_What you should do_.
The required output is an exact copy of the lines from the one containing "This screenshot has height=640, width=360." through the end of the entries below, with pictures removed.

_Extracted data_.
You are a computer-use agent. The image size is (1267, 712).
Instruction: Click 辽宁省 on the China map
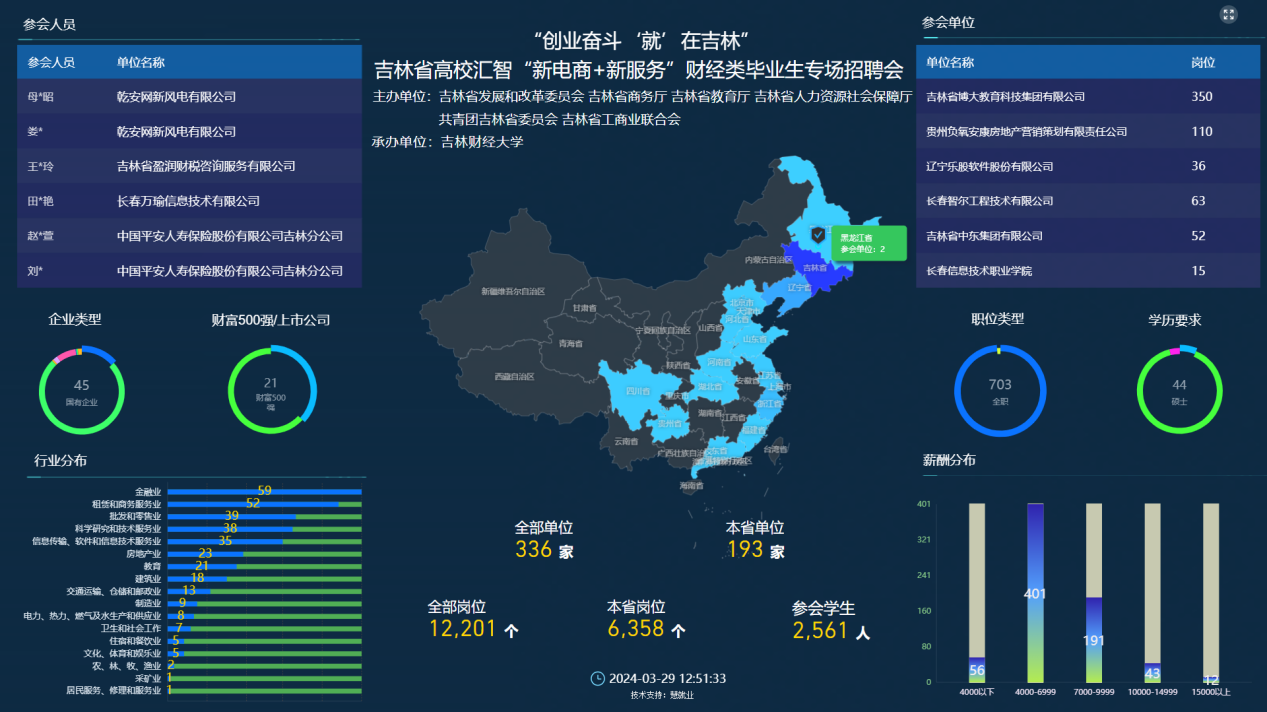[x=797, y=288]
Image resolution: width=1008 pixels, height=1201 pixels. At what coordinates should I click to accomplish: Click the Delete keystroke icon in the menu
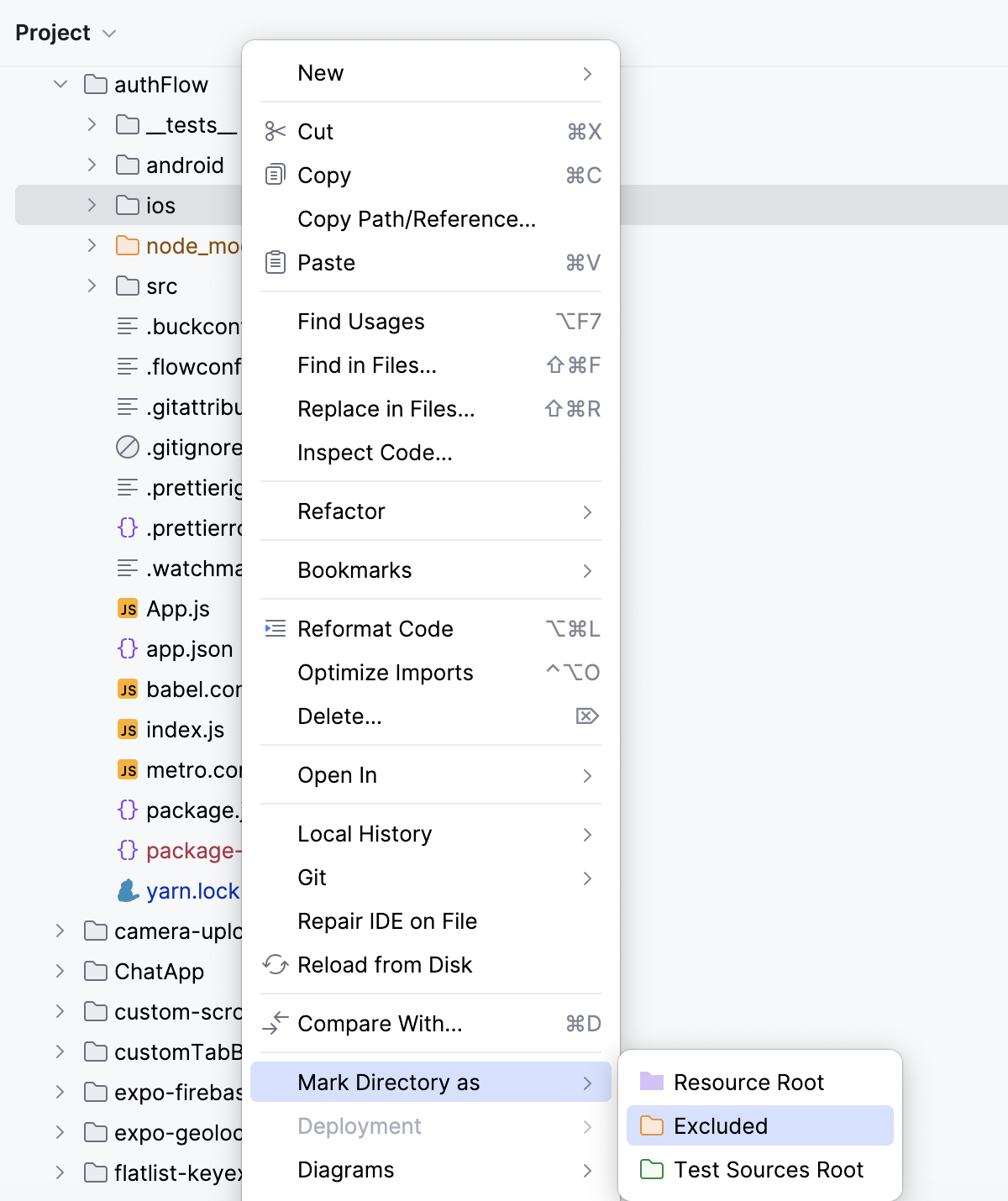(587, 716)
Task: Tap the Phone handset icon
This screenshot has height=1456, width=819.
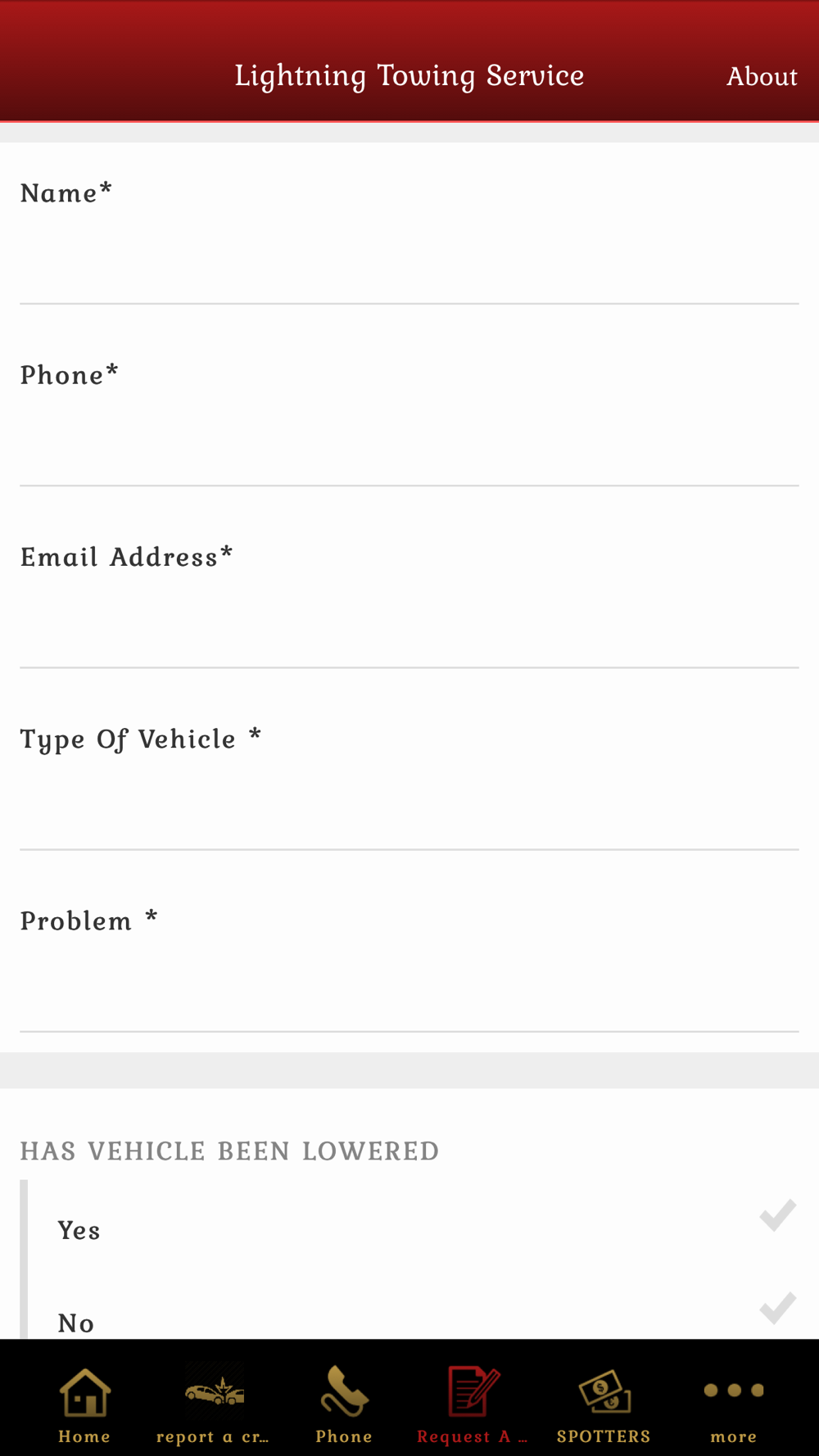Action: [344, 1390]
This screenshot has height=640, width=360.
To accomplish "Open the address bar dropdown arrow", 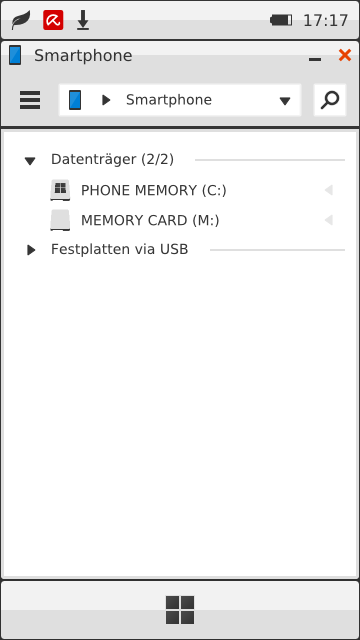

_Output_.
This screenshot has height=640, width=360.
To accomplish "Open the address bar dropdown arrow", 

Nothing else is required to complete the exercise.